**EXERCISE GOAL:** What you give back must match the data below character for character.

**WORKING DATA:**
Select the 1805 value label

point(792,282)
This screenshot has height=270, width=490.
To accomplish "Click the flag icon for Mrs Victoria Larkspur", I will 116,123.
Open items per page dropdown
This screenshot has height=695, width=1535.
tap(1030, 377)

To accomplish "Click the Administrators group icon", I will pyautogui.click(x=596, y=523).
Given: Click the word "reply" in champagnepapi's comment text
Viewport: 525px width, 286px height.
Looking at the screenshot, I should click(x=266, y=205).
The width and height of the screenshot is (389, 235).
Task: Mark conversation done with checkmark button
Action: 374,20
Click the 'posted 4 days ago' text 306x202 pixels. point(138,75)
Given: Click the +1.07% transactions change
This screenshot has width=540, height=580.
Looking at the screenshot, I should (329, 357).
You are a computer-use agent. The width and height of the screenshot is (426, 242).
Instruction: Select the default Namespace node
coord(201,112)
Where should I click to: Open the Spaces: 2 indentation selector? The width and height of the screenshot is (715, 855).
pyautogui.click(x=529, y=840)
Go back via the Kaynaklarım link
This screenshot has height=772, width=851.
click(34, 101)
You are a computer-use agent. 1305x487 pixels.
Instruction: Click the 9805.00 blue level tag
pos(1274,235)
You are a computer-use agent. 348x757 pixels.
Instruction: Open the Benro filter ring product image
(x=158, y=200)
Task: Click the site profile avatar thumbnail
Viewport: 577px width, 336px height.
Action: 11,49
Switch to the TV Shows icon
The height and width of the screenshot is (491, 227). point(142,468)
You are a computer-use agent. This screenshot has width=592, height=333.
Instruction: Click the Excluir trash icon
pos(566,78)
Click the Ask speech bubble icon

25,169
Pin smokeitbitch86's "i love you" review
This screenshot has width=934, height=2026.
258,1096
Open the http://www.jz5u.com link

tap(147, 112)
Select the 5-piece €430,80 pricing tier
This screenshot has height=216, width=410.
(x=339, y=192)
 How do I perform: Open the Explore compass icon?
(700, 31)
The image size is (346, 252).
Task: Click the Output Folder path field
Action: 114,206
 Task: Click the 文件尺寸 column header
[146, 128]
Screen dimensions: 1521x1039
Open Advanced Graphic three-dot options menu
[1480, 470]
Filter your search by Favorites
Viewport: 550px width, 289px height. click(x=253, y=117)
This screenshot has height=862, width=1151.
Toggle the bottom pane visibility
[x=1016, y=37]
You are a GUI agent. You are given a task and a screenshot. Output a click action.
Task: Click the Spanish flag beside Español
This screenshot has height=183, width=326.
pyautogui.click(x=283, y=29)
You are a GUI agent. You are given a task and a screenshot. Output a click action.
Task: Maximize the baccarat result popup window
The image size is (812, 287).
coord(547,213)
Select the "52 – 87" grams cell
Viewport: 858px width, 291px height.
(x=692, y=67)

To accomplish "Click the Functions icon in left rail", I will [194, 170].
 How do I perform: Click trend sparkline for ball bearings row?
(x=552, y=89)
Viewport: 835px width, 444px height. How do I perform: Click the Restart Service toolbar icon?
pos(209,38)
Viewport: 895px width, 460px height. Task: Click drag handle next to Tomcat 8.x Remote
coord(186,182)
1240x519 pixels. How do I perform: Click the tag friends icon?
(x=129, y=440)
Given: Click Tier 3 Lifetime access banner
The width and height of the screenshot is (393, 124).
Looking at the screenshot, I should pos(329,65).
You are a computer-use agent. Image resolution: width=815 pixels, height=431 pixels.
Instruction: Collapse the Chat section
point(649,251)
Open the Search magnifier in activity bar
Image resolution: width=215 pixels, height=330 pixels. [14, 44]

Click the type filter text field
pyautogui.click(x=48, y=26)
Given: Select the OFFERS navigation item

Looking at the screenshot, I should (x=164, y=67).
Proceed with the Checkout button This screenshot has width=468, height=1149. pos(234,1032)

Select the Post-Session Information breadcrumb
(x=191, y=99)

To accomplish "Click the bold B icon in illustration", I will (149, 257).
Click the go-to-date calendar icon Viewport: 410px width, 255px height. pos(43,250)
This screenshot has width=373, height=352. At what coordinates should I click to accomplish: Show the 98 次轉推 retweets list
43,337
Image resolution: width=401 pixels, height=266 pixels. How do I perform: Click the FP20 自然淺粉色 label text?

**TASK SOLUTION:**
Select the 1805 value label

point(792,282)
This screenshot has height=270, width=490.
To accomplish "Click the flag icon for Mrs Victoria Larkspur", I will 116,123.
Open items per page dropdown
This screenshot has height=695, width=1535.
tap(1030, 377)

To accomplish "Click the Administrators group icon", I will pyautogui.click(x=596, y=523).
Given: Click the word "reply" in champagnepapi's comment text
Viewport: 525px width, 286px height.
Looking at the screenshot, I should click(x=266, y=205).
The width and height of the screenshot is (389, 235).
Task: Mark conversation done with checkmark button
Action: 374,20
Click the 'posted 4 days ago' text 306x202 pixels. point(138,75)
Given: Click the +1.07% transactions change
This screenshot has width=540, height=580.
Looking at the screenshot, I should (329, 357).
You are a computer-use agent. The width and height of the screenshot is (426, 242).
Instruction: Select the default Namespace node
coord(201,112)
Where should I click to: Open the Spaces: 2 indentation selector? The width and height of the screenshot is (715, 855).
pyautogui.click(x=529, y=840)
Go back via the Kaynaklarım link
This screenshot has height=772, width=851.
click(34, 101)
You are a computer-use agent. 1305x487 pixels.
Instruction: Click the 9805.00 blue level tag
pos(1274,235)
You are a computer-use agent. 348x757 pixels.
Instruction: Open the Benro filter ring product image
(x=158, y=200)
Task: Click the site profile avatar thumbnail
Viewport: 577px width, 336px height.
Action: 11,49
Switch to the TV Shows icon
The height and width of the screenshot is (491, 227). point(142,468)
You are a computer-use agent. This screenshot has width=592, height=333.
Instruction: Click the Excluir trash icon
pos(566,78)
Click the Ask speech bubble icon

25,169
Pin smokeitbitch86's "i love you" review
This screenshot has width=934, height=2026.
258,1096
Open the http://www.jz5u.com link

tap(147, 112)
Select the 5-piece €430,80 pricing tier
This screenshot has height=216, width=410.
(x=339, y=192)
 How do I perform: Open the Explore compass icon?
(700, 31)
The image size is (346, 252).
Task: Click the Output Folder path field
Action: 114,206
 Task: Click the 文件尺寸 column header
[146, 128]
Screen dimensions: 1521x1039
Open Advanced Graphic three-dot options menu
[1480, 470]
Filter your search by Favorites
Viewport: 550px width, 289px height. click(x=253, y=117)
This screenshot has height=862, width=1151.
Toggle the bottom pane visibility
[x=1016, y=37]
You are a GUI agent. You are given a task and a screenshot. Output a click action.
Task: Click the Spanish flag beside Español
This screenshot has height=183, width=326.
pyautogui.click(x=283, y=29)
You are a GUI agent. You are given a task and a screenshot. Output a click action.
Task: Maximize the baccarat result popup window
The image size is (812, 287).
coord(547,213)
Select the "52 – 87" grams cell
Viewport: 858px width, 291px height.
(x=692, y=67)

To accomplish "Click the Functions icon in left rail", I will [194, 170].
 How do I perform: Click trend sparkline for ball bearings row?
(x=552, y=89)
Viewport: 835px width, 444px height. How do I perform: Click the Restart Service toolbar icon?
pos(209,38)
Viewport: 895px width, 460px height. Task: Click drag handle next to Tomcat 8.x Remote
coord(186,182)
1240x519 pixels. How do I perform: Click the tag friends icon?
(x=129, y=440)
Given: Click Tier 3 Lifetime access banner
The width and height of the screenshot is (393, 124).
Looking at the screenshot, I should pos(329,65).
You are a computer-use agent. Image resolution: width=815 pixels, height=431 pixels.
Instruction: Collapse the Chat section
point(649,251)
Open the Search magnifier in activity bar
Image resolution: width=215 pixels, height=330 pixels. [14, 44]

Click the type filter text field
pyautogui.click(x=48, y=26)
Given: Select the OFFERS navigation item

Looking at the screenshot, I should (x=164, y=67).
Proceed with the Checkout button This screenshot has width=468, height=1149. pos(234,1032)

Select the Post-Session Information breadcrumb
(x=191, y=99)

To accomplish "Click the bold B icon in illustration", I will (149, 257).
Click the go-to-date calendar icon Viewport: 410px width, 255px height. pos(43,250)
This screenshot has width=373, height=352. At what coordinates should I click to accomplish: Show the 98 次轉推 retweets list
43,337
Image resolution: width=401 pixels, height=266 pixels. How do I perform: Click the FP20 自然淺粉色 label text?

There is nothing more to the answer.